From Community Memory
Ronnie Govender (1934) was born in Cato Manor, one of 10 siblings. Through oral storytelling by his mother and grandmother during childhood days, he became interested in theatre after seeing Andre Huguenet's performance in Oedipus Rex while he was still at school. He was educated at Springfield Teachers' Training College and worked as a teacher, as a part-time journalist (he was sports editor for The Leader) and for the South African Breweries. He was involved in the South African Sports Council (SACOS), and later in the Congress of South African Writers (COSAW).Community
He has strong feelings about this community, as is evident in most of his 13 plays and his collection of stories, At the Edge and Other Cato Manor Stories, for which he received the Commonwealth Writers’ Prize. During his eleven year teaching career, Govender wrote and directed his first play, Beyond Cavalry. As a protest against bourgeois theatre he formed the Shah Theatre Academy to foster indigenous theatre. The Lahnee’s Pleasure, one of South Africa’s longest running plays, and At the Edge, both received critical and commercial acclaim all over the world. His most well known play, At the Edge, won Vita nominations for Best South African playwright and Best Actor.

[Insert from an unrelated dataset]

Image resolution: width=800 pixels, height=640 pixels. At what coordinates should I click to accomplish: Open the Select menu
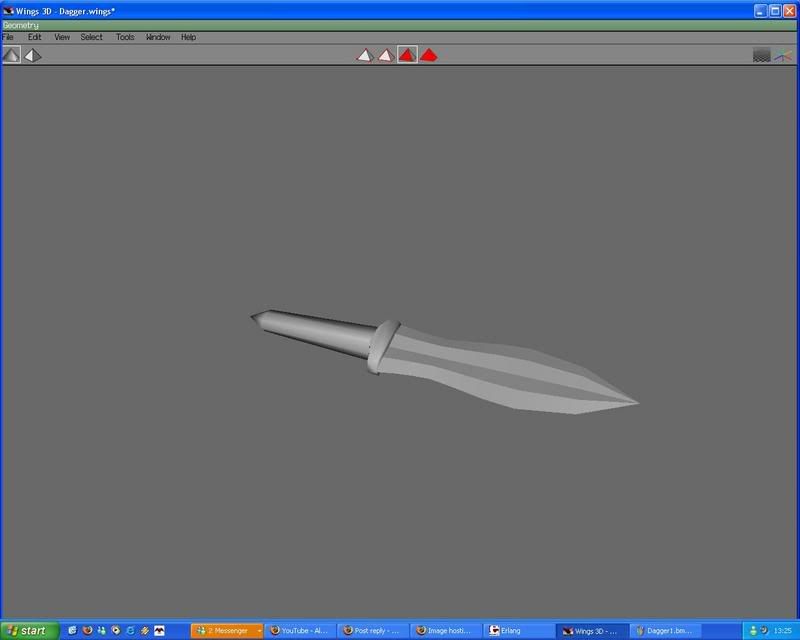point(90,36)
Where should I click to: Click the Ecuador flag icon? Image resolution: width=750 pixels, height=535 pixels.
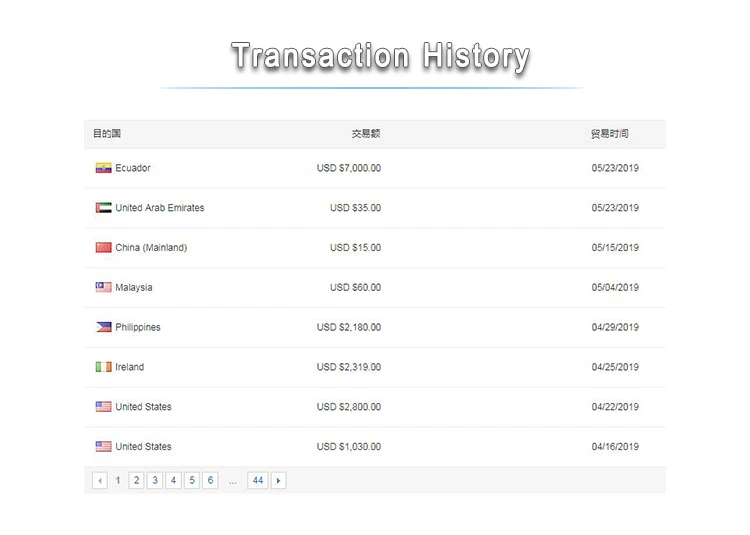coord(103,168)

In 1991 Govender was appointed Marketing Manager of the Baxter Theatre in Cape Town, and two years later appointed director of Durban's Playhouse Theatre. In 2000, Ronnie Govender was awarded a Medal by the English Academy of South Africa for his contribution to English literature. Govender published Song of the Atman, part of which is set in Cato Manor, in 2006 and In the Manure, a book of personal experiences and reflections, in 2008.